**EXTRACTED MATERIAL**.

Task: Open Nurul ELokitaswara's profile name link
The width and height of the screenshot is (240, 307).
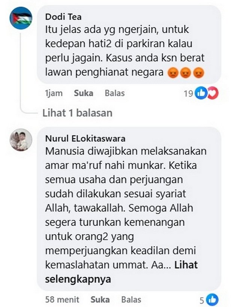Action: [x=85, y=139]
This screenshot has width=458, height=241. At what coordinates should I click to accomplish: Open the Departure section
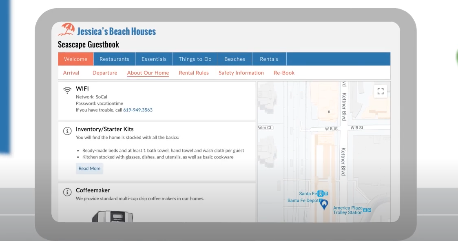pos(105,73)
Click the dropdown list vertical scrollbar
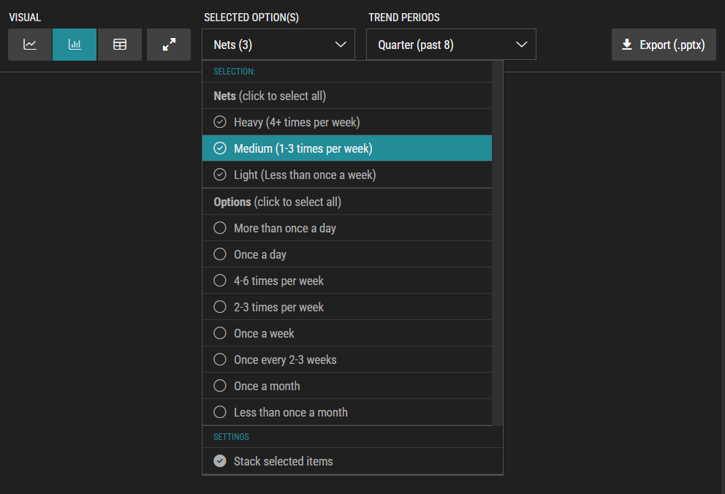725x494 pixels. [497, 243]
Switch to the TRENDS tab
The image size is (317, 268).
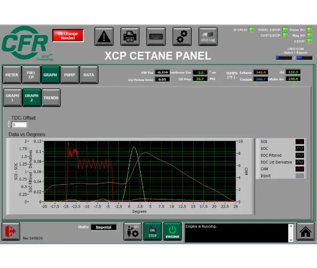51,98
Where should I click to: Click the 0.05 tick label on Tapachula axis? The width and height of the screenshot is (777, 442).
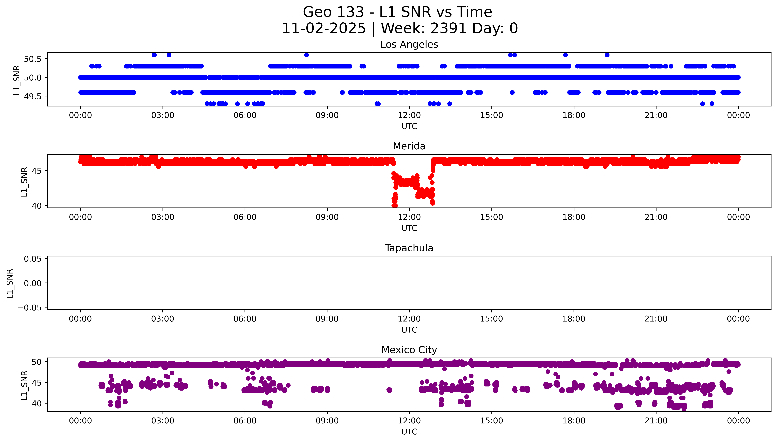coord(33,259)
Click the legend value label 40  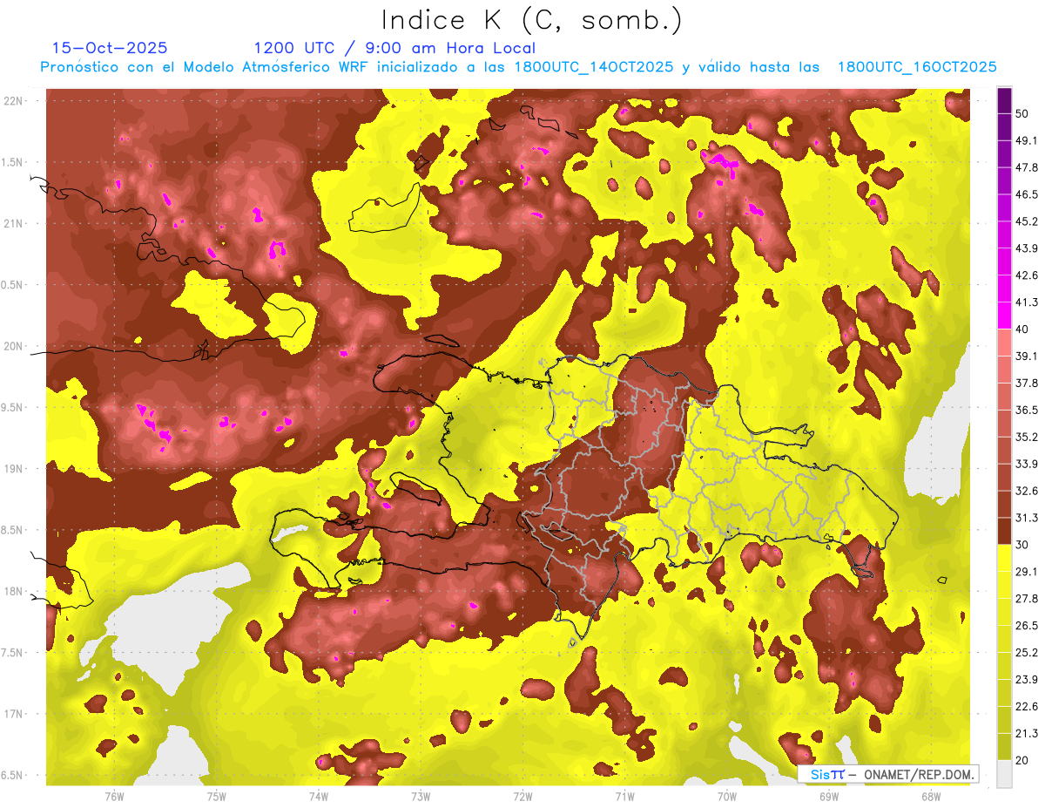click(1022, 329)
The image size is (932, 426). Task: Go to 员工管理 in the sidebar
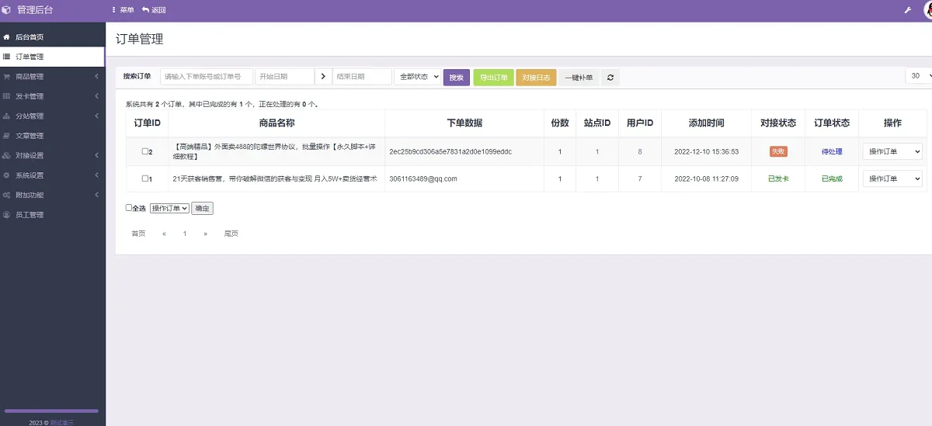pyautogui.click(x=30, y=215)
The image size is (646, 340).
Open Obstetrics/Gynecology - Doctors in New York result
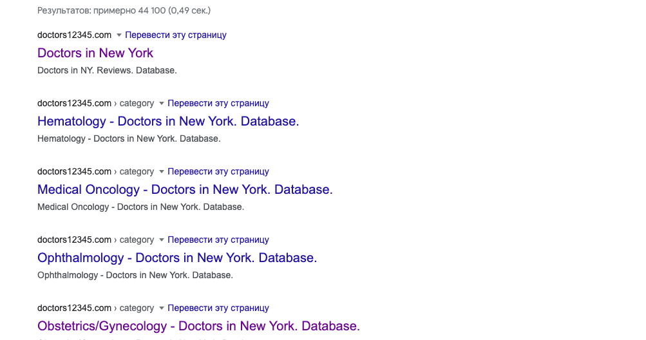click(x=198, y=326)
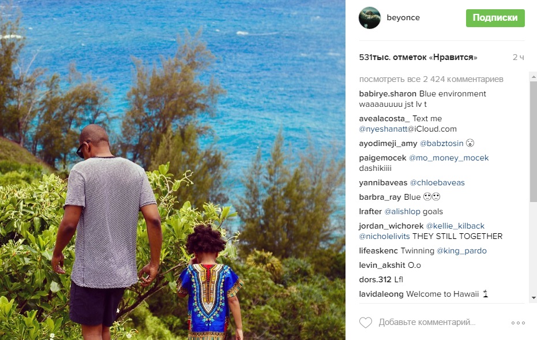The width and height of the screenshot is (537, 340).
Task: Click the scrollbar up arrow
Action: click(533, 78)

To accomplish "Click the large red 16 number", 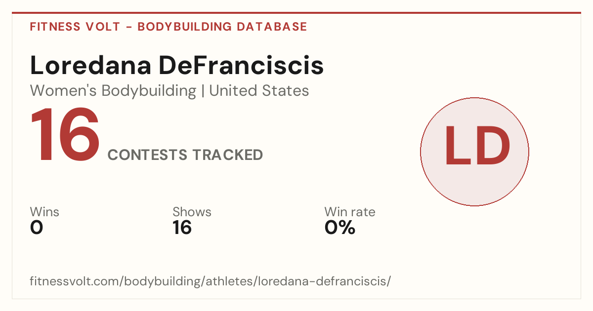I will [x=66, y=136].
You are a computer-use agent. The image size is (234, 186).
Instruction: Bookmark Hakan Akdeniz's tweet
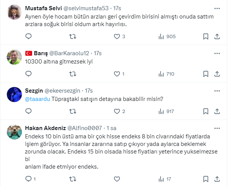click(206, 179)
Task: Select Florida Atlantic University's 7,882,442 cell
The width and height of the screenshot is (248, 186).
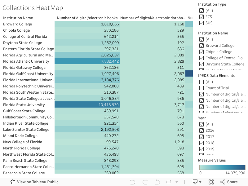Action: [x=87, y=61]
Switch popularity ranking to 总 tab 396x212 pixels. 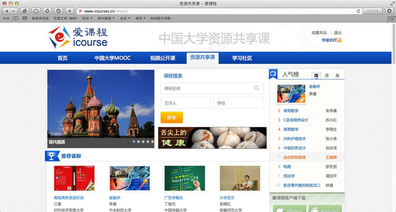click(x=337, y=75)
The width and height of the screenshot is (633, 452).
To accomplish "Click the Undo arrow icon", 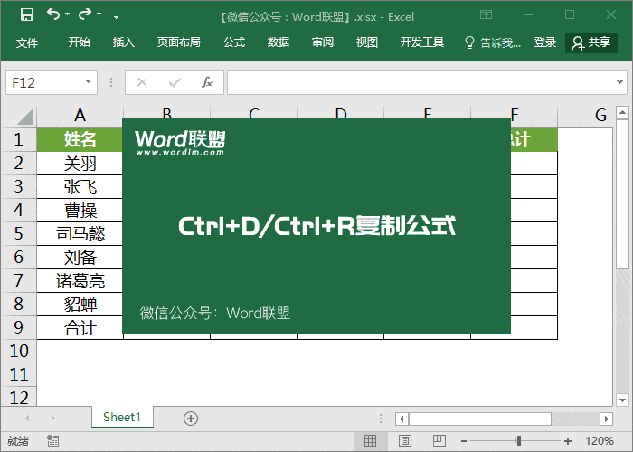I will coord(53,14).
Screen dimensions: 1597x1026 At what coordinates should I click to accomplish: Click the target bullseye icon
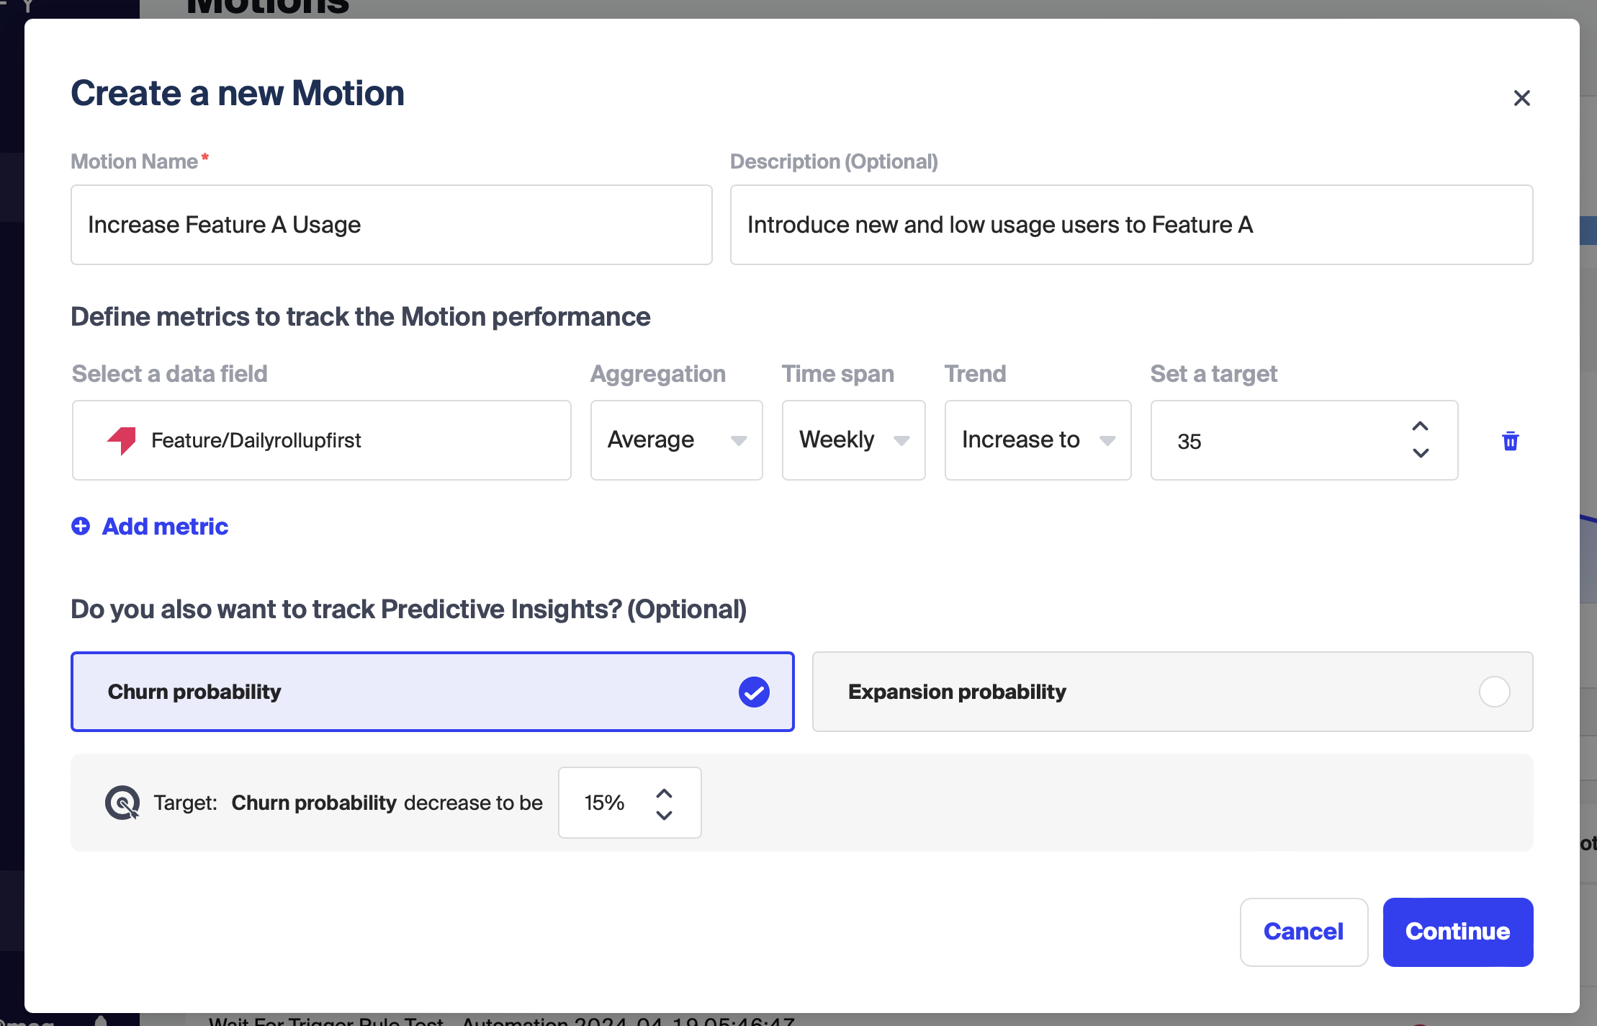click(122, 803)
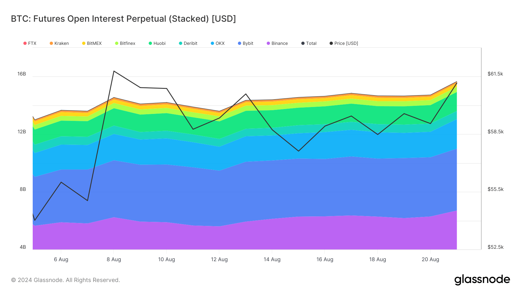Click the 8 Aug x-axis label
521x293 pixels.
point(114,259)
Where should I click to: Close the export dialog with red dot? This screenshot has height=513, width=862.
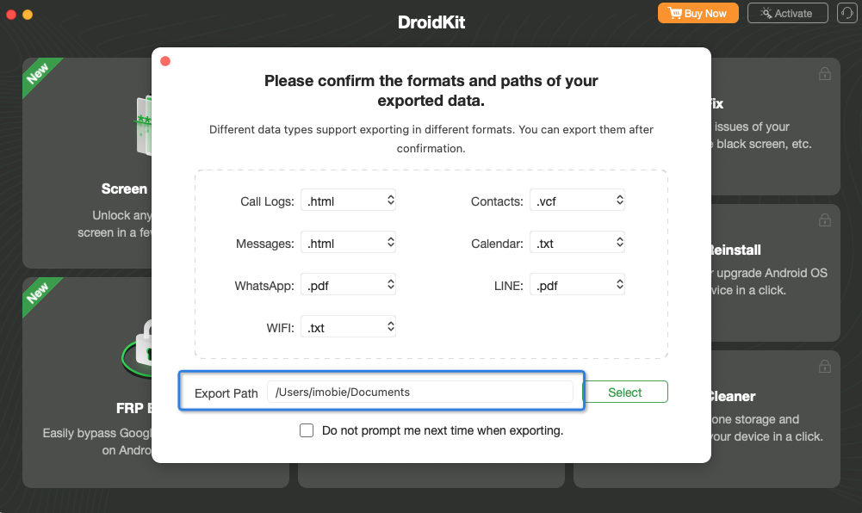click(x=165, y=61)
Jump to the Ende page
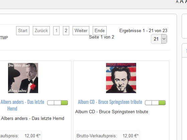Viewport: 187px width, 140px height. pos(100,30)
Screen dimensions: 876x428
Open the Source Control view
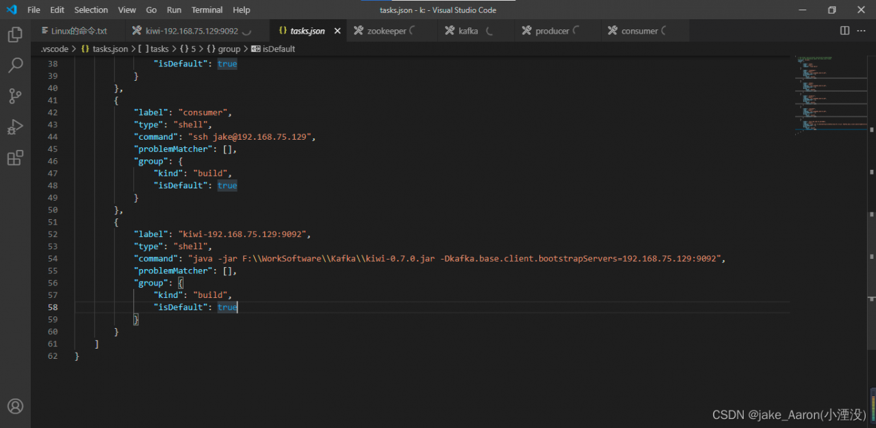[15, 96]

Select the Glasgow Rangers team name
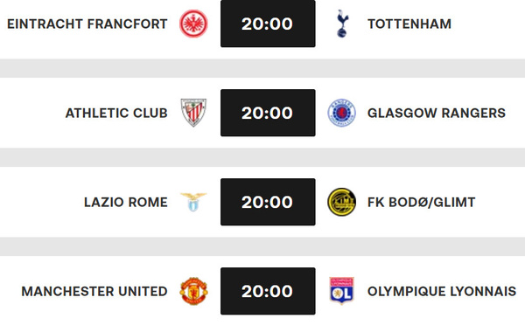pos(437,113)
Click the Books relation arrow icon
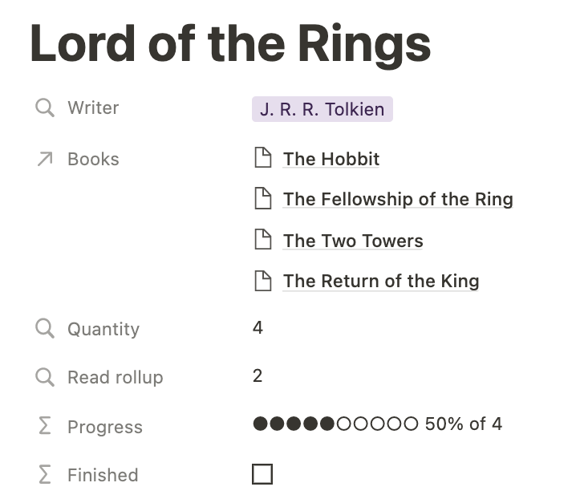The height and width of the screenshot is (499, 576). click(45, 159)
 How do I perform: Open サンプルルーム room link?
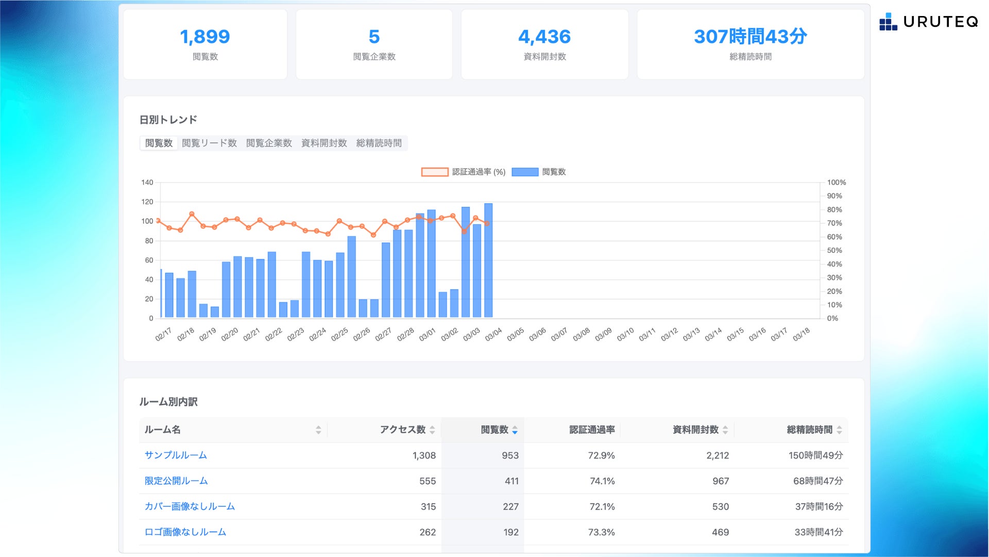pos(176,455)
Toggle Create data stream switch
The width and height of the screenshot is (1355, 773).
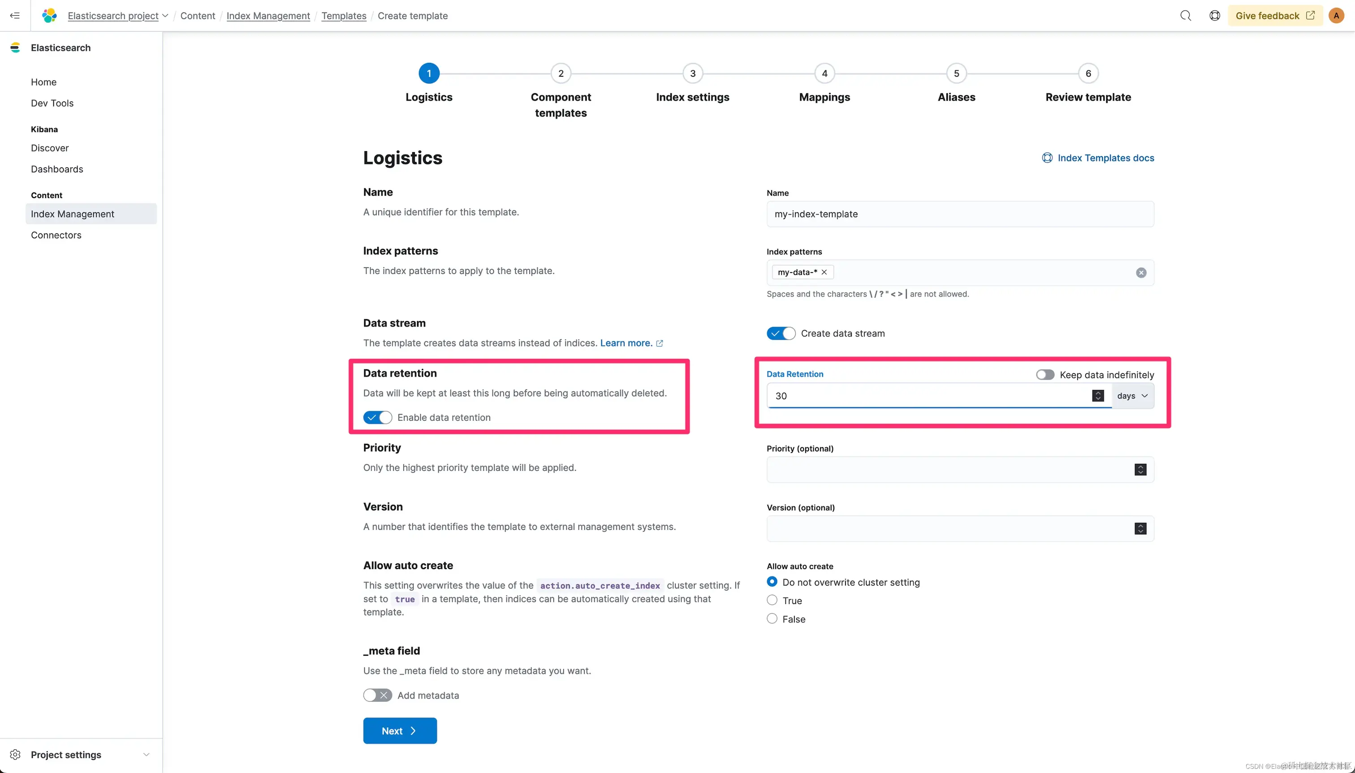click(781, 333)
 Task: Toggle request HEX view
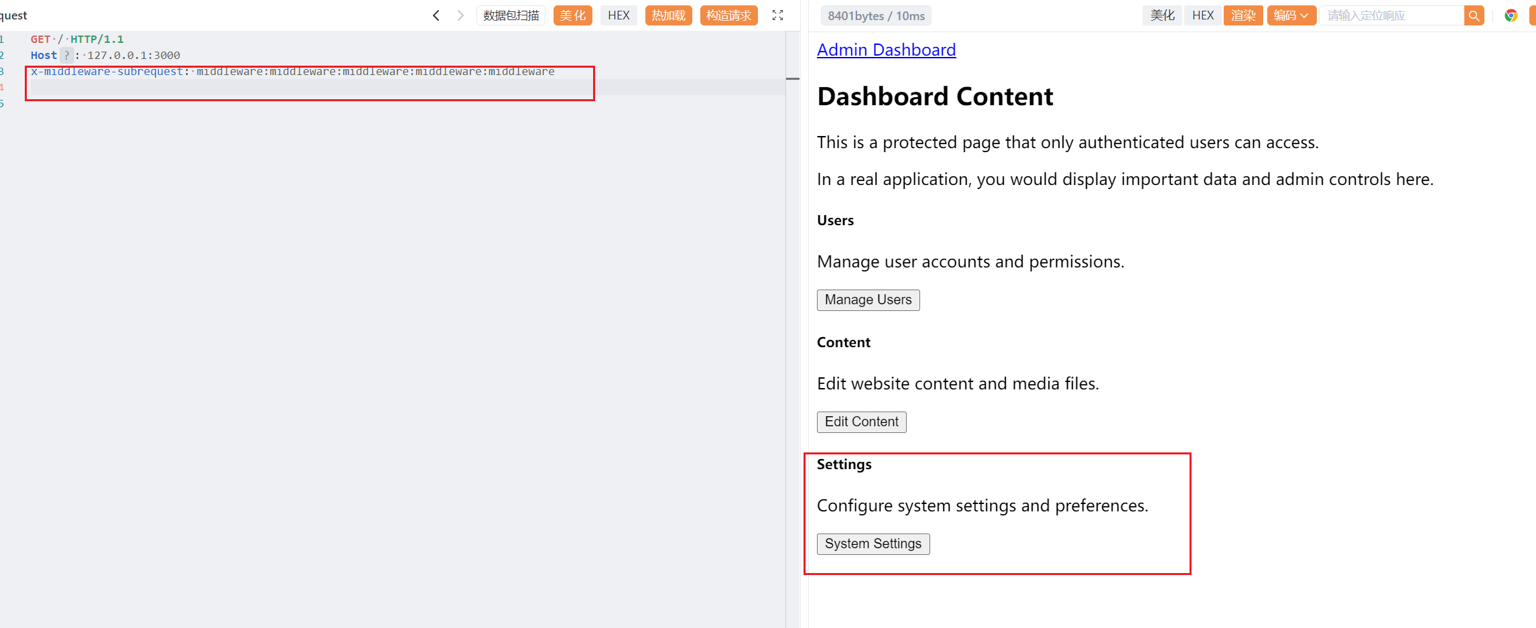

**SET PROBLEM**. From the entries above, copy every line that contains the string "coordinates".

**SOLUTION FOR THIS EXERCISE**.
This screenshot has width=458, height=241. At what coordinates should I click to accomplish: Open the Departure section
Screen dimensions: 1597x1026 At what coordinates should I click to accomplish: Click the target bullseye icon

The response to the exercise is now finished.